Collected data
===
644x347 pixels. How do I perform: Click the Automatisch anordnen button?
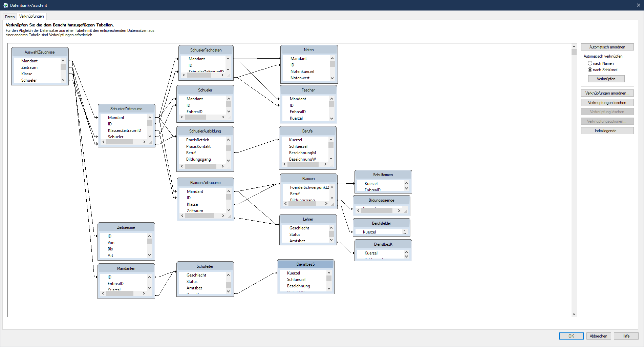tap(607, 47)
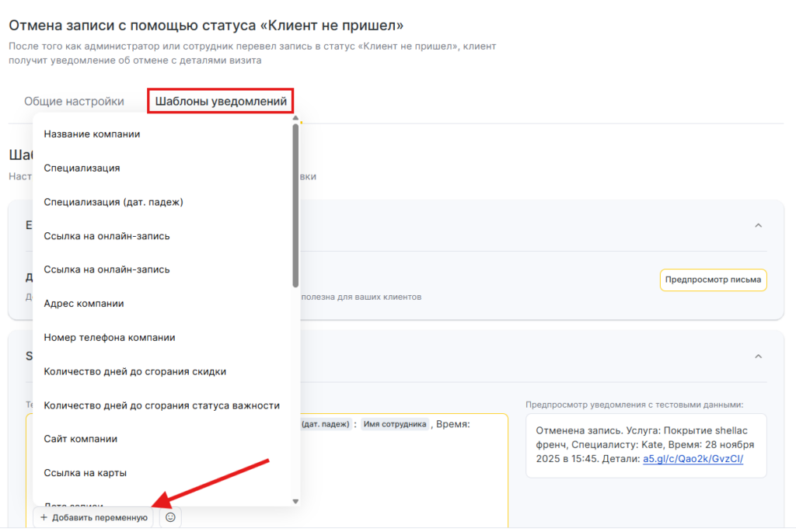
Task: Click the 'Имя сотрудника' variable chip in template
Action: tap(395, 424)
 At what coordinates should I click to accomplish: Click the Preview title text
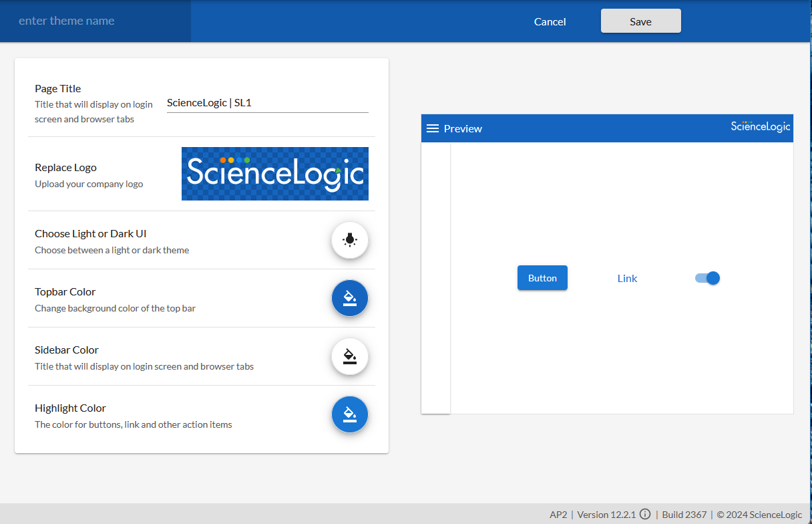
===
Set down the records again verbatim, with no pictures.

644x347 pixels. How do I perform: Click the Automatisch anordnen button?
tap(607, 47)
Task: Click the 'Имя сотрудника' variable chip in template
Action: tap(395, 424)
 At what coordinates should I click to accomplish: Click the Preview title text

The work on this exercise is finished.